EXERCISE DATA |
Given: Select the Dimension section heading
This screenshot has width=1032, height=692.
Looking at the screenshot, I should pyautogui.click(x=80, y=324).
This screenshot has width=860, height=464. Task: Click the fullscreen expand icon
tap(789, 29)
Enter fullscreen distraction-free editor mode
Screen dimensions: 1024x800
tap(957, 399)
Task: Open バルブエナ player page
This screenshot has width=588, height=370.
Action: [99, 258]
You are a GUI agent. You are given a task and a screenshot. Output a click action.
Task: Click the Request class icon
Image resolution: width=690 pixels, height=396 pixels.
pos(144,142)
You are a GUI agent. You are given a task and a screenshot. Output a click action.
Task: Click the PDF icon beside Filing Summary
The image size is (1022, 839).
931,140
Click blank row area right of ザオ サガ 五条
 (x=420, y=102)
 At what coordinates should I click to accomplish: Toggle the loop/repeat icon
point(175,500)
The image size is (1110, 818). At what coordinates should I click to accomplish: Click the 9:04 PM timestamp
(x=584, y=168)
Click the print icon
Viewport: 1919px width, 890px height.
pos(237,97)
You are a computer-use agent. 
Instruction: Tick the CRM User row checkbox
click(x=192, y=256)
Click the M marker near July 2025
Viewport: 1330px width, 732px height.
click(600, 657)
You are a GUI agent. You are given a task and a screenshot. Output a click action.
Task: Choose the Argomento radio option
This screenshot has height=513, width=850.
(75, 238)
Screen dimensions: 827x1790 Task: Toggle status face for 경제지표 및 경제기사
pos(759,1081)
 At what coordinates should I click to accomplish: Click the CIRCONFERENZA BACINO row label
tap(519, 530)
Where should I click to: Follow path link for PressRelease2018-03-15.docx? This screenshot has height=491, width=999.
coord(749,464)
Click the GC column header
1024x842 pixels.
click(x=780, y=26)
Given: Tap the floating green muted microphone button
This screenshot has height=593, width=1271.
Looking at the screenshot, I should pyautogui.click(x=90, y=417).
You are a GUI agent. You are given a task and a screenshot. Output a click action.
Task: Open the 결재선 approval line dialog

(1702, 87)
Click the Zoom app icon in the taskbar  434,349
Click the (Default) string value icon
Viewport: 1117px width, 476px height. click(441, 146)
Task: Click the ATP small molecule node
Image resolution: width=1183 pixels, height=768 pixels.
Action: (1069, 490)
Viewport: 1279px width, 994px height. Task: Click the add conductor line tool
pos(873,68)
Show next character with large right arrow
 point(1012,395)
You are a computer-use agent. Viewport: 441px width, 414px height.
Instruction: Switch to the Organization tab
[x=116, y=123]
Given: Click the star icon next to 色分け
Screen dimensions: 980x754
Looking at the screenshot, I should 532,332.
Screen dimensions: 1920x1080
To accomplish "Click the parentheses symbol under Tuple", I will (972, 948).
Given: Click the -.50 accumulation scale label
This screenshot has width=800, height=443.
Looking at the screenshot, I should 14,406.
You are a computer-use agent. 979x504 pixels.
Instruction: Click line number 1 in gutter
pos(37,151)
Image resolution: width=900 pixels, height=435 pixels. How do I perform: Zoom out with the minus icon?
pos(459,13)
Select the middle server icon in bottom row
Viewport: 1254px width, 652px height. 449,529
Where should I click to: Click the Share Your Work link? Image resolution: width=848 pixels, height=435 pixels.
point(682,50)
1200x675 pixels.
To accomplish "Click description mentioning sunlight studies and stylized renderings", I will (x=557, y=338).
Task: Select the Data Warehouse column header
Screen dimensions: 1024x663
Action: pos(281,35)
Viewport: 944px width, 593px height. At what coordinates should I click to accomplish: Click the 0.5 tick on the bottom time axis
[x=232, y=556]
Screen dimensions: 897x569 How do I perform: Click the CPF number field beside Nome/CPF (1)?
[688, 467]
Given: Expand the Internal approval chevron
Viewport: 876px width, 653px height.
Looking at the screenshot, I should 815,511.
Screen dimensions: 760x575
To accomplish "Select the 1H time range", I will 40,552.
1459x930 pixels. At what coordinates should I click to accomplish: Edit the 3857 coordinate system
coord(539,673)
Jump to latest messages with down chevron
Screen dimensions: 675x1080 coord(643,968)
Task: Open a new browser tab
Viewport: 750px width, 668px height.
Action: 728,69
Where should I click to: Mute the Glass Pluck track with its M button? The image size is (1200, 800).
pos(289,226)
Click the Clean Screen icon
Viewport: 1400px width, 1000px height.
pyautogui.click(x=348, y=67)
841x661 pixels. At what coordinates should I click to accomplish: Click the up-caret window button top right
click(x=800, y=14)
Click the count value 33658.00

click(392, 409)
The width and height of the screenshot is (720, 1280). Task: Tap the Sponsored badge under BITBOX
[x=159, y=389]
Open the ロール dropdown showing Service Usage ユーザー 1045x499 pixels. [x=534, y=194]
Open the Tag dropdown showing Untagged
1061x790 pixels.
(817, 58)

EXERCISE REQUIREMENTS | Exactly reproduce the lines from the one containing "Open the ロール" through the end of the records, and only those lines.

EXERCISE ANSWER |
Open the ロール dropdown showing Service Usage ユーザー 1045x499 pixels. [x=534, y=194]
Open the Tag dropdown showing Untagged
1061x790 pixels.
(817, 58)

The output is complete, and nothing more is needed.